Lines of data
_ _ _ _

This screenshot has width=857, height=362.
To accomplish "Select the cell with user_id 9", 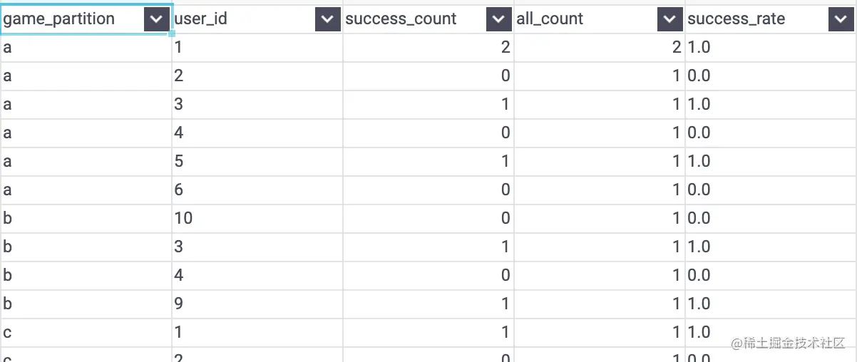I will pyautogui.click(x=257, y=304).
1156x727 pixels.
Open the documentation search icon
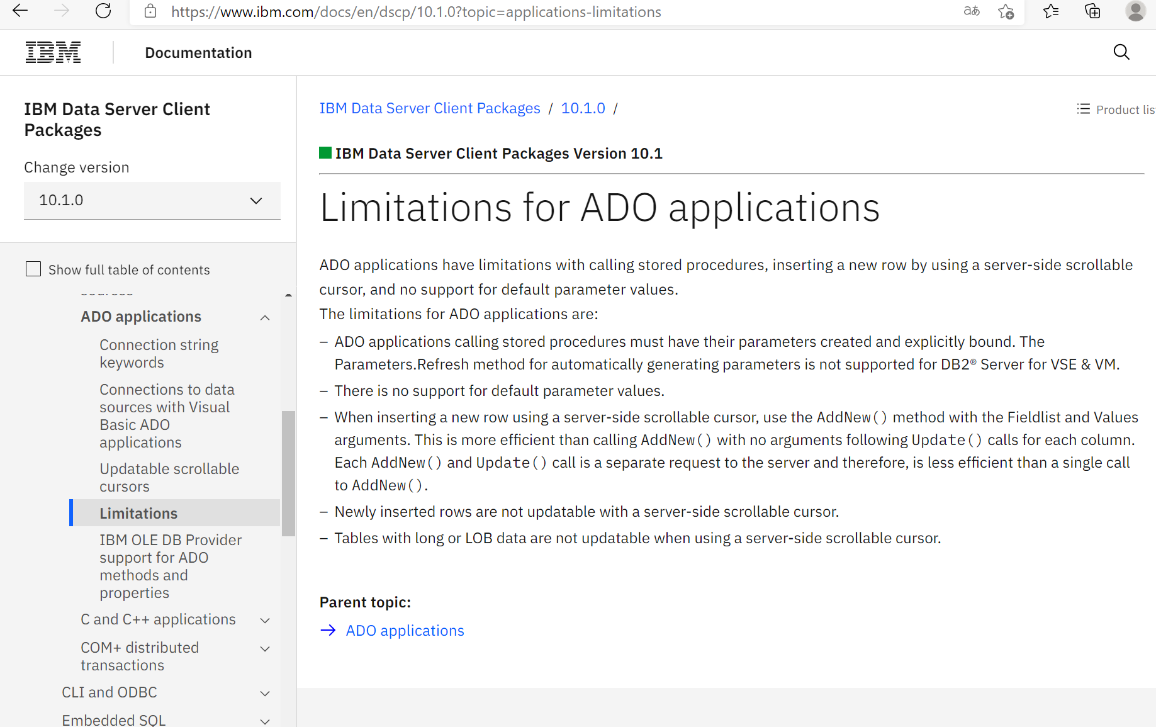tap(1121, 52)
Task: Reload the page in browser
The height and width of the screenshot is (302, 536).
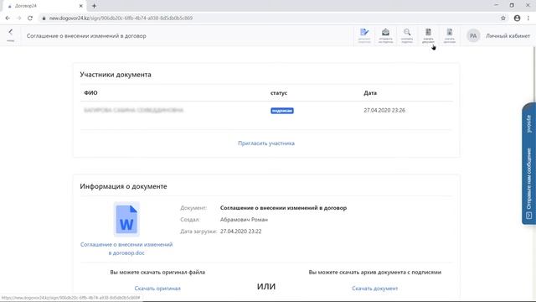Action: tap(30, 18)
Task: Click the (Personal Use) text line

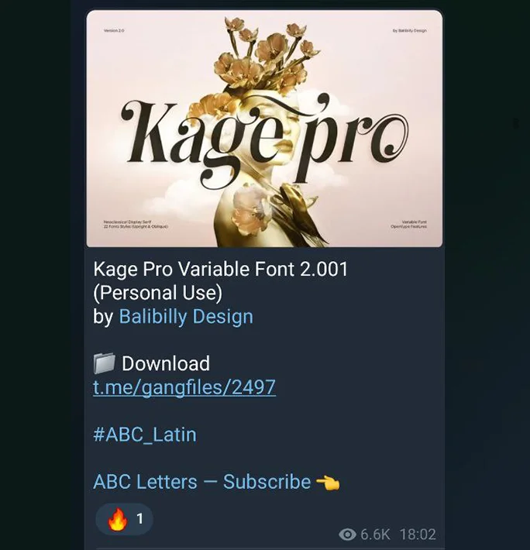Action: coord(158,293)
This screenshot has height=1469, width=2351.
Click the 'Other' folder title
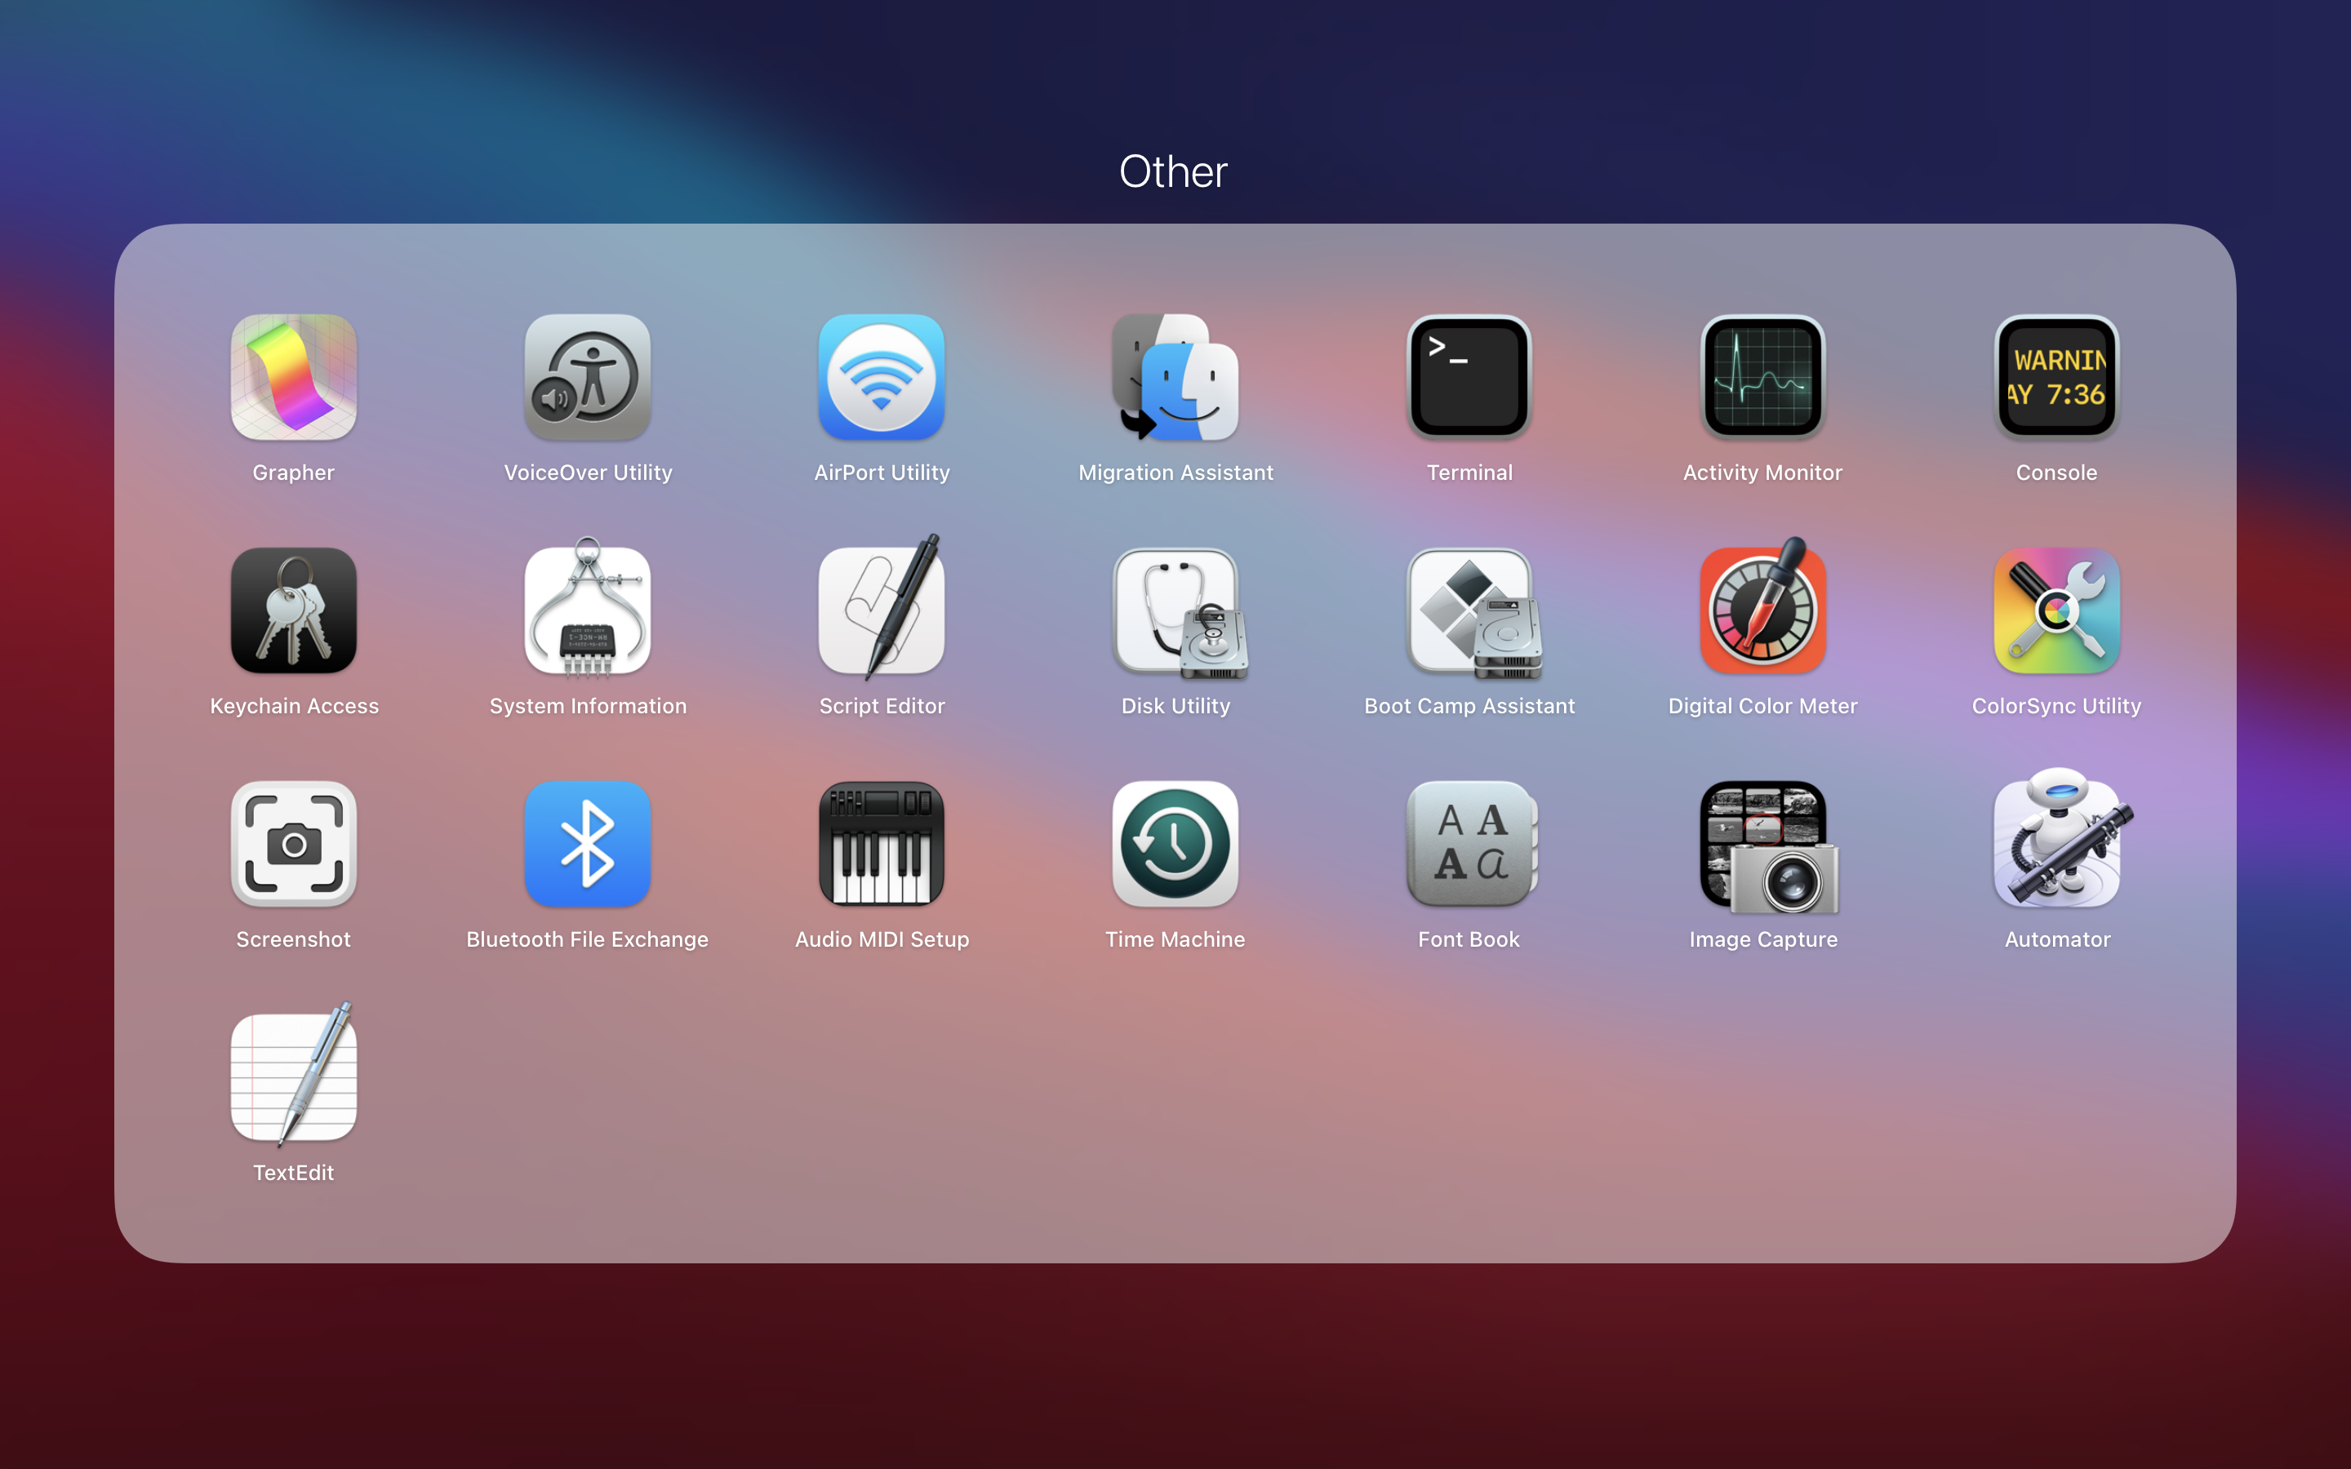click(x=1174, y=172)
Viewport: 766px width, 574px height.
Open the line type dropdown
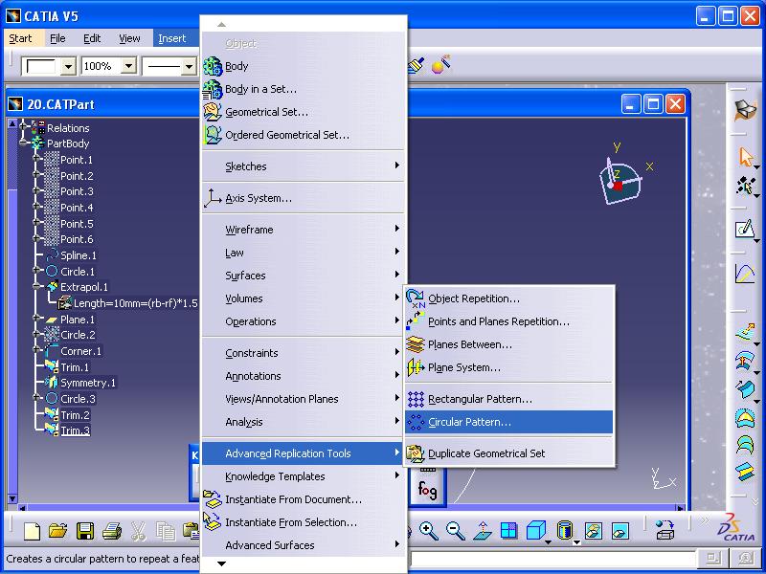(x=187, y=67)
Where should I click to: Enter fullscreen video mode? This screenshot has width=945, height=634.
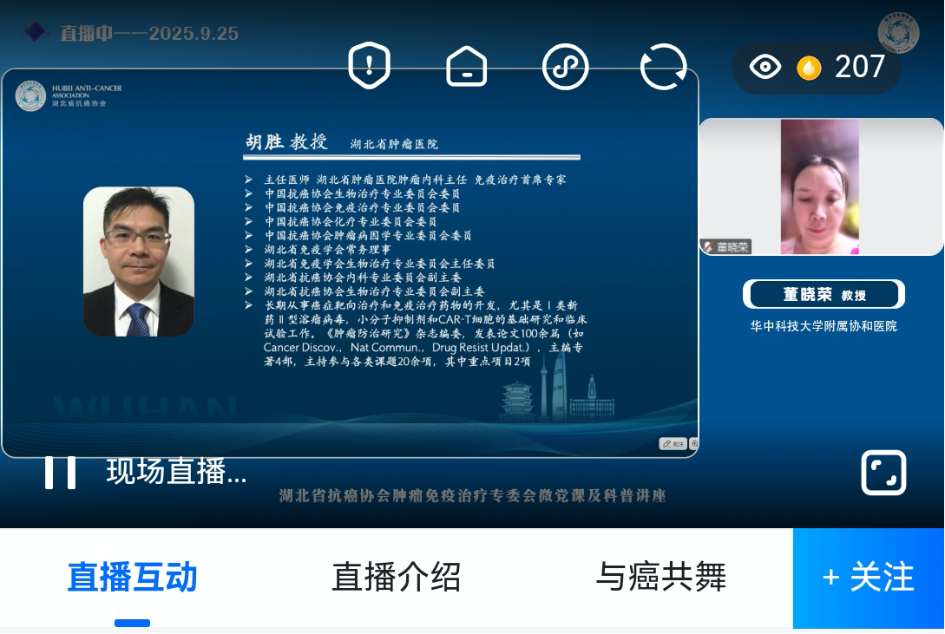click(883, 473)
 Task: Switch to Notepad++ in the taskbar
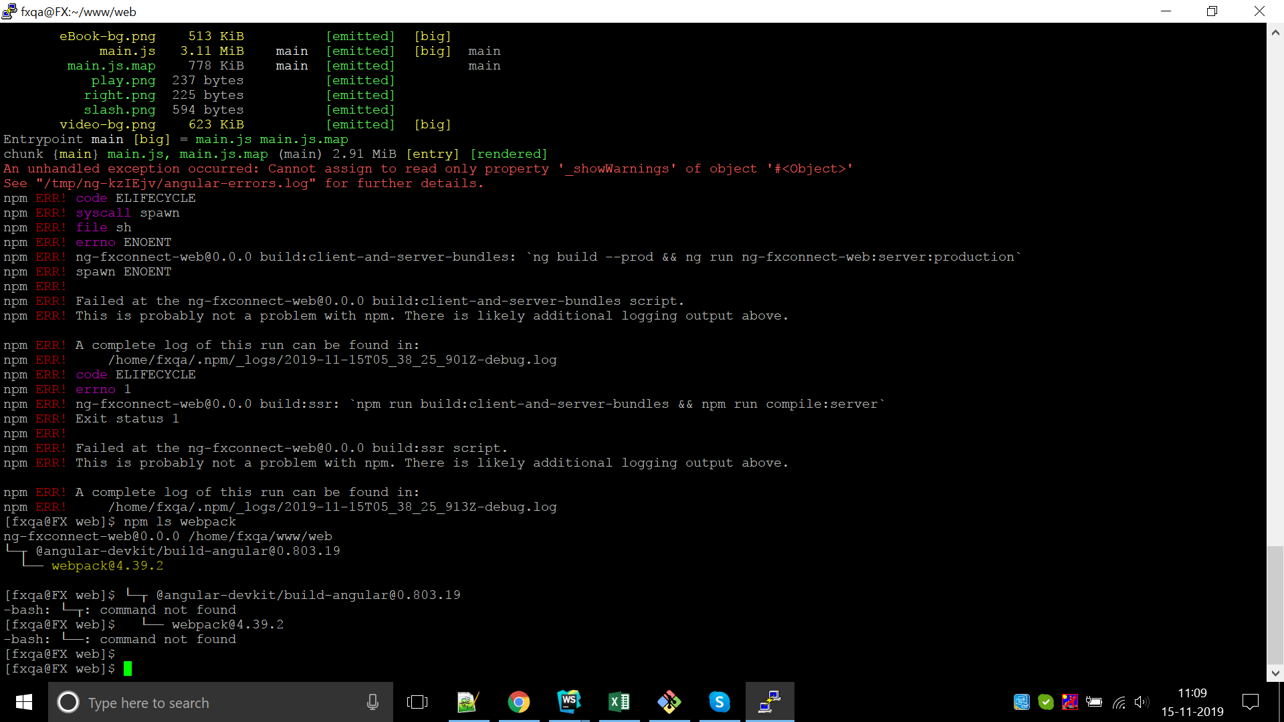[468, 702]
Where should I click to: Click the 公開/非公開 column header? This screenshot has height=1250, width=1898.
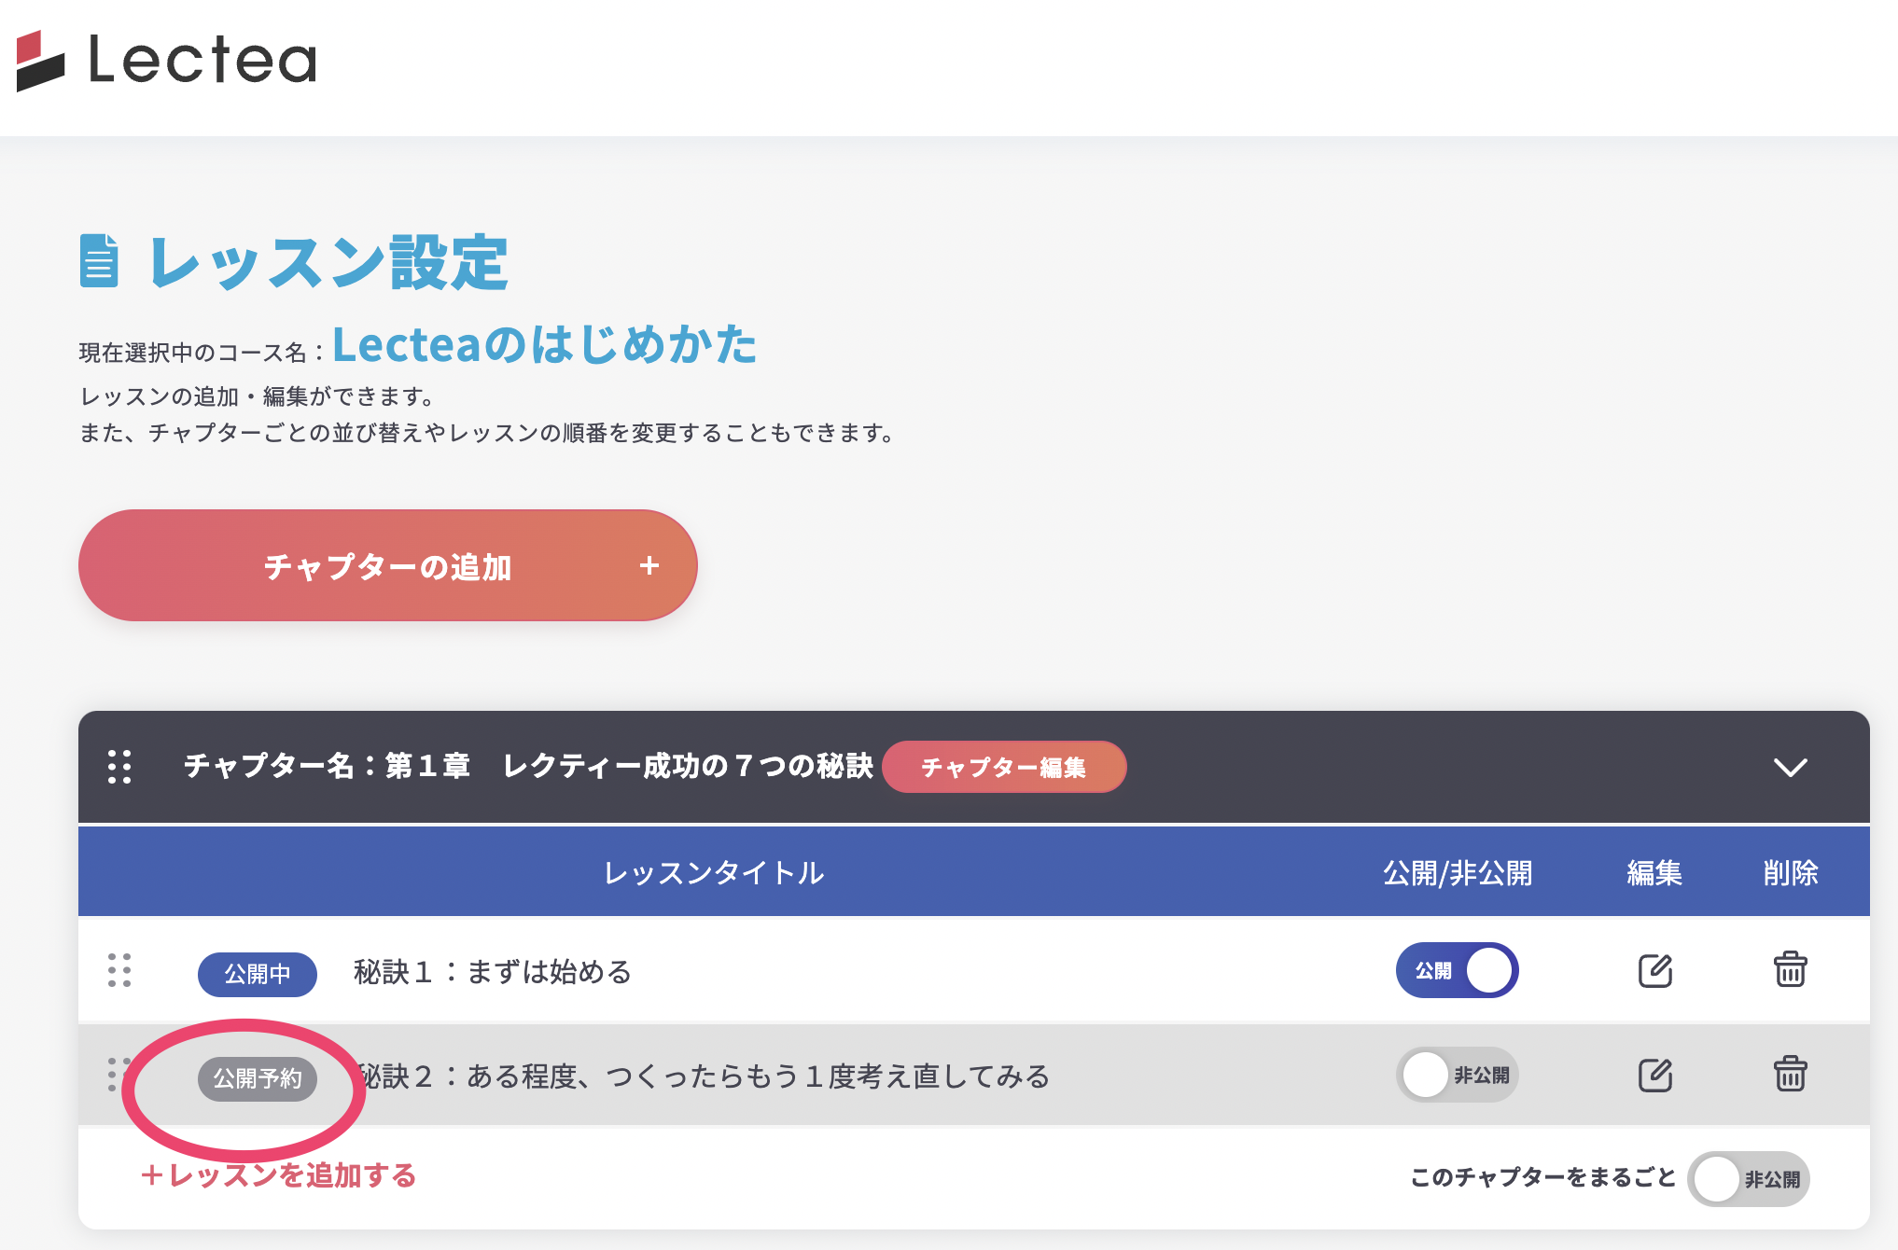click(x=1457, y=873)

_ _ _ _

* [CHALLENGE]: Quote the lines above from the line with "Viewport: 766px width, 574px height." through the end of the lines of data, leaving out the pictures.

* [REPLY]:
Viewport: 766px width, 574px height.
Open the line type dropdown
(x=187, y=67)
Where should I click to: Enter fullscreen video mode? This screenshot has width=945, height=634.
click(883, 473)
 Task: Switch to Notepad++ in the taskbar
[468, 702]
Where should I click to: Click the 公開/非公開 column header? This screenshot has height=1250, width=1898.
click(x=1457, y=873)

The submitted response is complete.